Document section Start Marker
My bad days are now so few and far between that I had come to believe that they were mercifully at an end. Today, however, was the fifth bad day in a row, more than at any point since I was in hospital in Exeter and in London, when I had very bad days indeed for a solid month. I then experienced little apart from bad days for a few months after leaving hospital, mainly on account of how fragile I felt after having been subjected to such a massive operation.
All the same, I consider myself lucky. I wasn’t pleased when I found myself having a bad day nearly a week ago, but I’m able to recognise it for what it is. I don’t ignore it and in any event, it’s beyond my powers to do so, but I can accept that I’m having a bad time, while I’m extremely fortunate to be able to maintain this stoic attitude for five days. I hope I won’t have to do so for much longer, because I can’t deny that the whole experience is extremely trying and debilitating, and while I flatter myself that I have extensive internal resources, it stands to reason that there must be limits to my tolerance or stoicism.
Earlier today, I had a phone call from my friend Captain Robert Fore and it is always a huge pleasure to speak with him. He didn’t bring the subject up, but while we were chatting, it dawned on me that my bad day or days weren’t remotely in the same league as those endured by the crew of the Primrose when they were stranded off the coast of North Sentinel Island in August 1981.
Given the conditions on the day and the terrifying consequences of something going wrong during the rescue, it’s unthinkable that my bad days remotely compared to Captain Fore’s experience when he chose to come to the aid of the crew of the Primrose by helicopter, so this is something else I became consciously aware of and benefited from during the course of our conversation.
An hour or so later, I decided to go for a stroll with my son Jack and we soon came to the shallow pool in the river where my old dog Blueboy loved to play and cool himself down on warm days such as this. The memories of these countless happy times soothed me as I stood on the bank in the warm rays of the late afternoon sun, while the specific memory of Blueboy and of how much I know he loved me were a balm to my troubled soul.
These are all good things, so I’m grateful for the mental qualities that I possess and I greatly appreciate the kind efforts of others that I sometimes speak and correspond with, that help to ease my recovery along. Be that as it may, the operation I underwent at the end of March this year is a common one that’s been successfully carried out for decades, so it’s inevitable that I find myself wondering yet again why the medical profession seems to be able to do so little for me, because I should surely be feeling far better than I do.
Document section End Marker
=== What is needed ===
In the post about the writer's bad days, in which two cities was the writer in hospital?
Information shown Start Marker
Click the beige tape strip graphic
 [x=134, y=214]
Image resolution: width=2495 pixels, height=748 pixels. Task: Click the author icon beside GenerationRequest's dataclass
Information shown End Marker
=== Response to this task ===
Exeter and London